Now that the US election is all done with and Biden is now President which we predicted, somethings have gone differently to what we first thought.
The stock market has soared. This is due for a few different reasons, firstly the US has certainty as they have a new president and the markets don’t seem to care that its Biden and I believe that is because the federal reserve is going to keep stimulus going regardless of who’s the commander in chief. Secondly, vaccine news, there have been at least 3 different organisations that have released effective vaccines which the markets have seen very favourably upon. Thirdly, the markets – for the most part – have priced in the effects of COVID and because the markets are forward looking, they are already looking forward to mid to late 2021 where the markets think things will be back to normal.
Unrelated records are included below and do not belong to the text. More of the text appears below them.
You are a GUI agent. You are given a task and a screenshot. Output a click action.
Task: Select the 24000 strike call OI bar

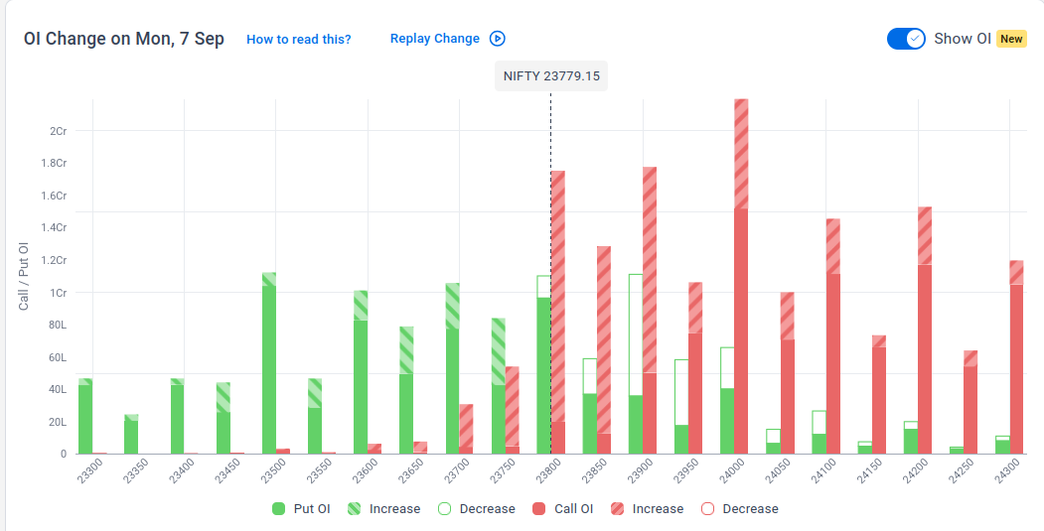pos(741,276)
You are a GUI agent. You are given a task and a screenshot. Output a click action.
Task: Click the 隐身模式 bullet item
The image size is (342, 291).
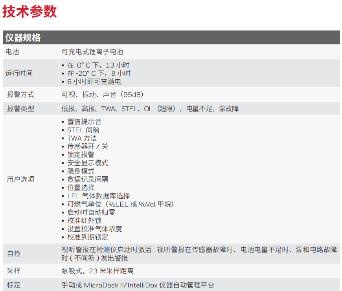point(81,171)
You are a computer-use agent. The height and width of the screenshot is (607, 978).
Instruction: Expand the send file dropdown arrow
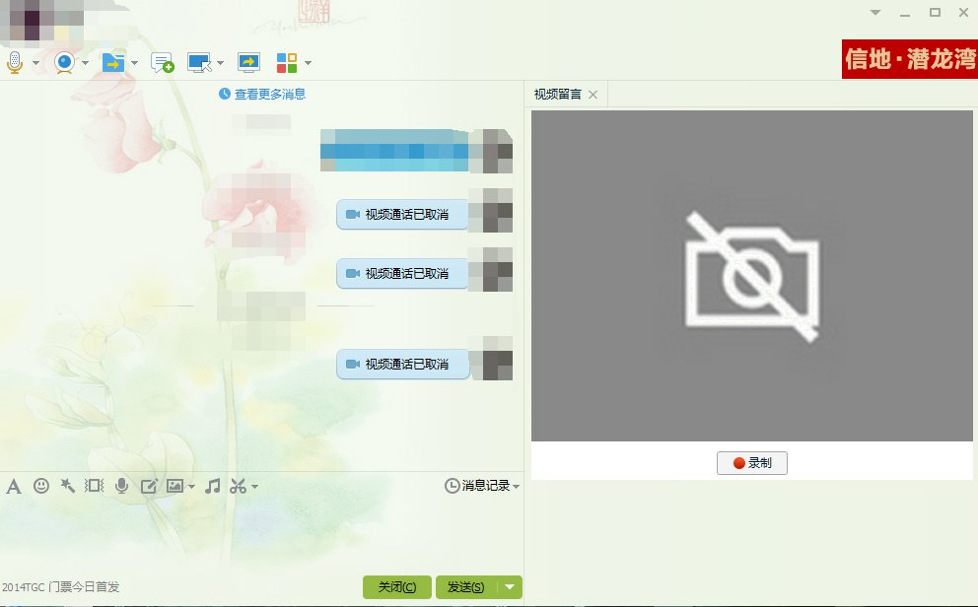pos(134,62)
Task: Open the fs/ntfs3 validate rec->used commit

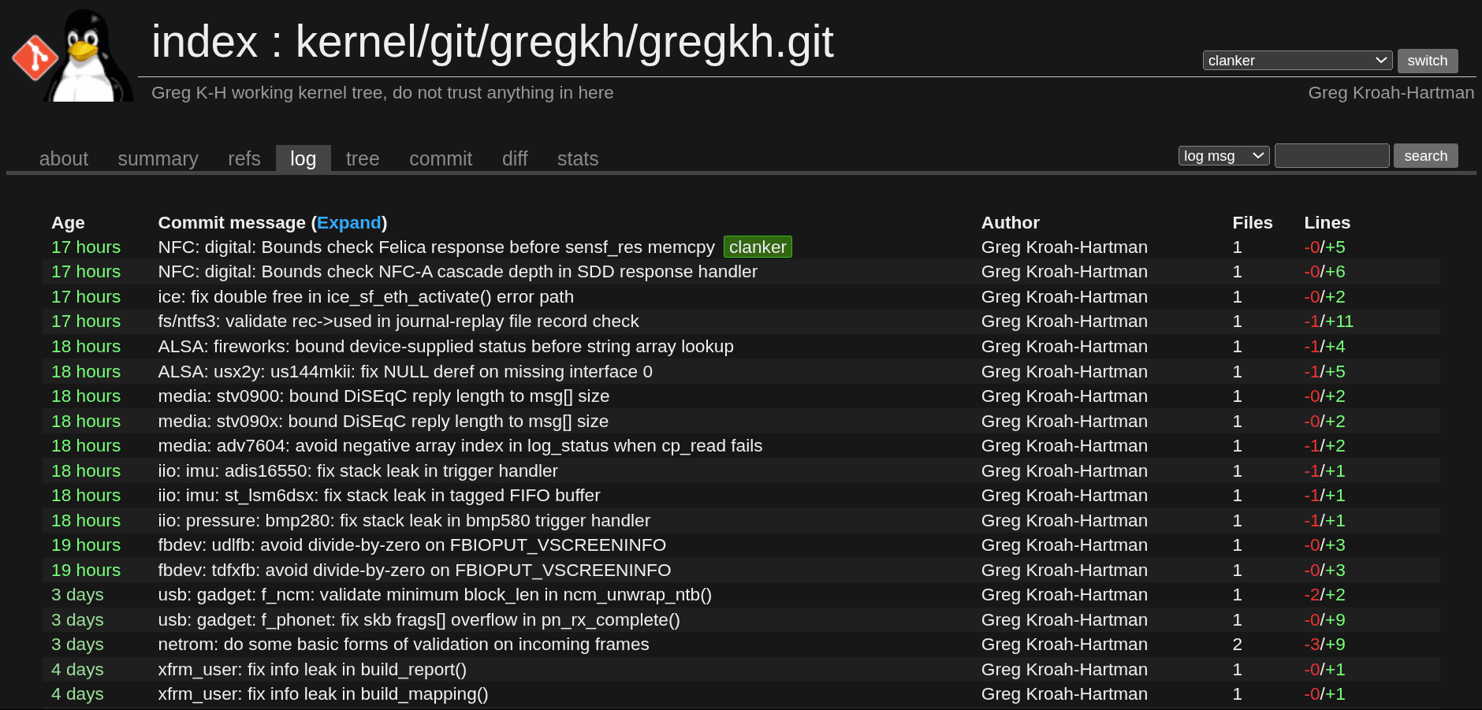Action: (x=397, y=322)
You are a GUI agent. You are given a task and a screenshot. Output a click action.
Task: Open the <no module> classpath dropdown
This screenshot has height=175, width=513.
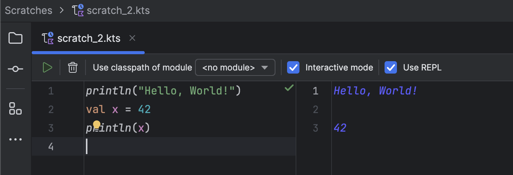click(235, 67)
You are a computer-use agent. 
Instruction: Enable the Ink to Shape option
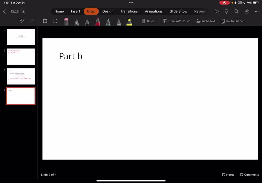(x=232, y=21)
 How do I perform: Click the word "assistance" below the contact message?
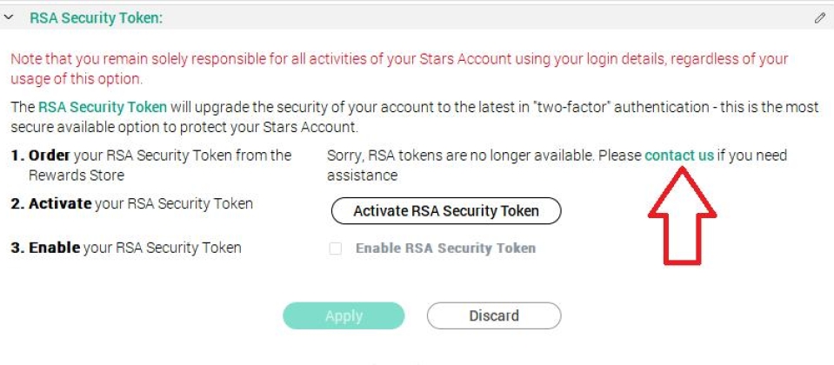(362, 176)
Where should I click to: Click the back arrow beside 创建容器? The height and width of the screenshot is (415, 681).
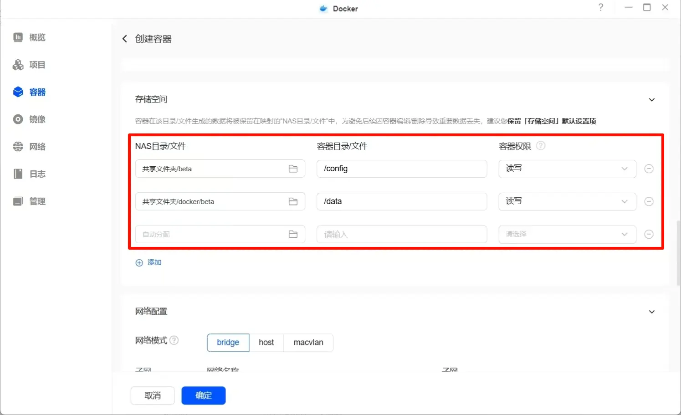[x=125, y=39]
What does this all mean for your money? Well, I think to start off, our hedging strategy (investments in gold and silver) may not be effective anymore. Why? Well the Stockmarket has priced in the goodness which means equities are hot and there’s no need to hedge using the precious metals, especially since the FED has confirmed it will deliver more stimulus. The increased popularity in Bitcoin has also lead to the decline in demand for precious metals. All of this being said, I believe there still might be a potential play for precious metals in the future, this is because I believe that there is a global corporate credit bubble brewing. If you look at the global debt levels of companies before the pandemic its an eye watering number, now that companies have taken on more debt to survive the pandemic, the situation can only be worse. Once this bubble burst there is a huge amount of systemic risk among numerous industries, especially in the western world, so we could see a demise similar to that of the banking industry in 2007-2009.
Anyway enough of that. Here are some investments I want to make in 2021:
DIGS – GCP Student Living PLC, this is a REIT based on uni student accommodation mainly focused on the south and south east of England. The price at the moment is around £1.45 per share, before covid it was around £2.00 – £2.10 per share. It pays a small dividend and is a relatively healthy company. In my opinion this stock has the potential to rebound once the uni lifestyle is back in following which could be as soon as the new year. My thinking behind this investment relies on how students get the funds. Most students get a maintenance loan to help pay for the rent for accommodation. Every student is entitled to this kind of loan, therefore students will always have the money for most of the rent payments. This is good for DIGS as their income is effectively taken straight from student finance, which is almost like guaranteed income. More and more people go to uni year on year which bodes well for this company and is the main driving force behind why I think this investment has potential.
IDRV, this is an ETF that focuses on self driving EV vehicles and tech companies associated with them. This could be a very valuable industry in the next few years as Tesla has been at the forefront of this industry but now a lot of the big boys in the car manufacturing industry have started to create their own EV’s and some of them with autonomous driving also. So I think this is a more risk averse approach as its in an ETF and is effectively investing in the industry rather than handpicking some companies.
Those are my thoughts for the near future, will update soon with a portfolio update.